Cézanne had progressed all his life toward this geometric simplicity, but he expressed it in words for the first time only two years before his death. During his visit to Aix in 1904, Émile Bernard recalled that Cézanne complained of the modern school of painting, declaring: “One should first study the geometric forms: the cone, the cube, the cylinder, and the sphere.”
Cézanne never painted spheres, cones and cylinders; he preferred oranges, apples, peaches or onions. Still life was for him the ideal genre: fruit and objects were patient, and they did not change. It was possible to paint them for a long time, for days, weeks and even months.

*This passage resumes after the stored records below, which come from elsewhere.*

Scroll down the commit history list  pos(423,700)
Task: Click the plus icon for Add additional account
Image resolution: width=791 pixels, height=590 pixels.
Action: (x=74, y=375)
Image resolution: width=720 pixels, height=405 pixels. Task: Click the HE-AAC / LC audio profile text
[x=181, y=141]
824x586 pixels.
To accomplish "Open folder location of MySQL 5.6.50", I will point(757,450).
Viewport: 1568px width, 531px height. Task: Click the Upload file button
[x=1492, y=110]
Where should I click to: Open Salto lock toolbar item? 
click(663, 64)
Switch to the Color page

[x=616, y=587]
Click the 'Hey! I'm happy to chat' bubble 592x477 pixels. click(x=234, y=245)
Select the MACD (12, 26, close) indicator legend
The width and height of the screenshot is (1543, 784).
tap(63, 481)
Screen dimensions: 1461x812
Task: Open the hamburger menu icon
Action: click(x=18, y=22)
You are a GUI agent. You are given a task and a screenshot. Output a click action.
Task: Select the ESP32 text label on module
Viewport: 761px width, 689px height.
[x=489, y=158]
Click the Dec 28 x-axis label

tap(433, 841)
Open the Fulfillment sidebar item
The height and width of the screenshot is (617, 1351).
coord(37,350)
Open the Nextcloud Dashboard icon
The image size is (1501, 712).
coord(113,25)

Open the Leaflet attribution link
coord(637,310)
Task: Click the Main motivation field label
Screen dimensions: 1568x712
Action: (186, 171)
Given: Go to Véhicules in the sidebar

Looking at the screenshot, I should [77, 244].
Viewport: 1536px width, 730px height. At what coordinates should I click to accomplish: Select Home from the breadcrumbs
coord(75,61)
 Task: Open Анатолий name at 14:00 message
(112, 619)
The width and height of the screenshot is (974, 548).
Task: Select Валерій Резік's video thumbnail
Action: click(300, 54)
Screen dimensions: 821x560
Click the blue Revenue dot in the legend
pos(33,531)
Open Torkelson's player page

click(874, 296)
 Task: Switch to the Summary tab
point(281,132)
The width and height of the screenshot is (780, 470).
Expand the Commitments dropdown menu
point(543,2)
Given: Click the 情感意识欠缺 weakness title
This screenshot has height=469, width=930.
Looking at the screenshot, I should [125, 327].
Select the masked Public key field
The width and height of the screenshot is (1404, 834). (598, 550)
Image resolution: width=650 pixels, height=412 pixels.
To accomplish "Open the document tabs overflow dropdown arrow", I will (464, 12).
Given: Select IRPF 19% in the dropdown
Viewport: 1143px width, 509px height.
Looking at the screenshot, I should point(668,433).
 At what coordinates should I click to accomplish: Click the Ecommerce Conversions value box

In Cézanne’s portraits expression gave way more often than not to normalised forms, subject to the laws of geometry. Brush strokes emphasised the roundness of his own head in his self-portraits or in the classical face of his wife. Those close to Cézanne said that Hortense was the perfect Cézanne model – very patient, she endured a multitude of sittings. And Cézanne painted her many times, never trying to find a new interesting angle, but improving his ability to build a form with the help of pure colour. In the last years of his life, Cézanne often painted one of his neighbours – a farmer or his gardener. It is difficult to call their pictures portraits. Cézanne had his model sit in a comfortable, steady pose and set about arranging colours to form the torso, hands and head. Human figure became a sort of still life; they were motionless, like objects.
After the expressive compositions of 1869, pictures appeared which were devoid of both subject and emotion. In Pierrot and Harlequin (Shrove Tuesday) (p. 38) he depicted the characters of the Commedia dell’Arte, reminiscent of eighteenth century dandies and the paintings of Watteau. Contemporaries said that Paul Cézanne the younger had posed for Harlequin, and one of his friends for Pierrot.
After his experience of Impressionism, Cézanne was unable to work without colour. Colour is the basis of everything in his compositions, both the construction of the picture and the shape of the subject. Numerous canvases with bathers allowed Cézanne to experiment with the classical composition of naked models. The Card Players (p.43) represents an ideally balanced, almost symmetrical composition in which the human figures become objects like the bottle standing on the table. The precise and well-organized system upon which Cézanne based his paintings shocked people after the seemingly disorganised Impressionism. And it was just this system which allowed the next generation of artists to learn a good deal from Cézanne’s paintings which they discovered during the exhibition of 1906.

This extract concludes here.